In retrospect, Emily did not demonstrate her desire to be a physician in her applications with sufficient intensity the first year. She applied somewhat late, had not taken optimal science courses to be competitive, and I suspect the schools sensed a lack of commitment in her applications. I also sensed some ambivalence on Emily’s part about whether this was the right path for her given many other easier and more lucrative opportunities available to her. Sensing that lack of total commitment, although disappointed at her not being accepted, I did not feel as badly as I did when she was not accepted during her second admissions attempt. For her third and successful round, she had taken and done well in upper division biology courses at UC Berkeley, had worked with academic mentors, driven up her MCAT scores even further, wrote a superb personal statement, and was accepted at a prestigious school that had not even interviewed her previously. She also developed a real interest in medical science and the caring aspects of medicine that I had not seen previously. This was the year she fully convinced me that she should become a physician and would become a real contributor to medical science.

|| Read Non-Traditional Student Personal Statement Example ||

Looking back on the process from a parent’s perspective, I feel that nothing we could have done differently would have had an influence on the process. The drive to become a physician and to make whatever sacrifices are necessary needs to be an internal one. Perhaps, as a parent, it may be useful to stand back and ask yourself, is this really what my child wants to do with their life? Are they really willing to go into debt, take on 6-8 years of onerous training, and sacrifice of personal time that it takes to become a physician? If the answer is affirmative, then the only advice I can offer is to be supportive as a child takes on this highly challenging process, of which the application is only the beginning.

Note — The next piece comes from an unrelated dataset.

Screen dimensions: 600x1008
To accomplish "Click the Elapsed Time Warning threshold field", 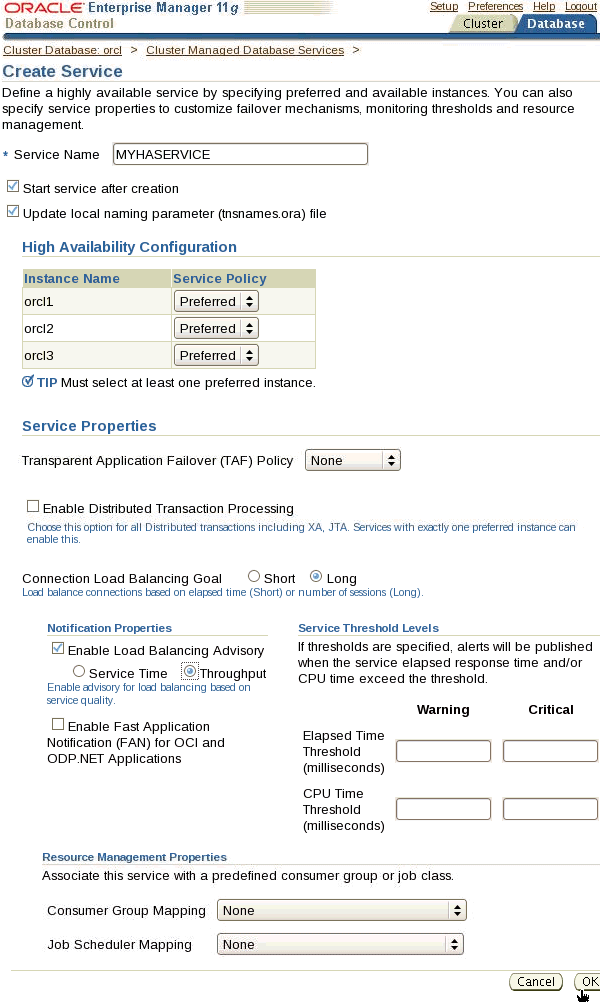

The trials and tribulations of this process definitively ended at the White Coat Investiture ceremony on a beautiful day in LA. This was a very emotional event for Emily and our family and symbolized a major life transition. Emily was now entering the ancient “priesthood” of Medicine and would soon be not only our child, but also a colleague. There are still many choices to make and competitive hurdles to jump and I look forward to providing whatever support, advice, or assistance Emily needs in deciding on her own career pathway.

 

Dr. Jack Singer is a founder of CTI BioPharma and currently serves as the Company’s Executive Vice President, Global Medical Affairs and Translational Medicine. Prior to joining CTI, Dr. Singer was Professor of Medicine at the University of Washington and full Member of the Fred Hutchinson Cancer Research Center. From 1975 to 1992, he was the Chief of Medical Oncology at the Veterans Administration Medical Center in Seattle. Dr. Singer received his M.D. from State University of New York, Downstate Medical College.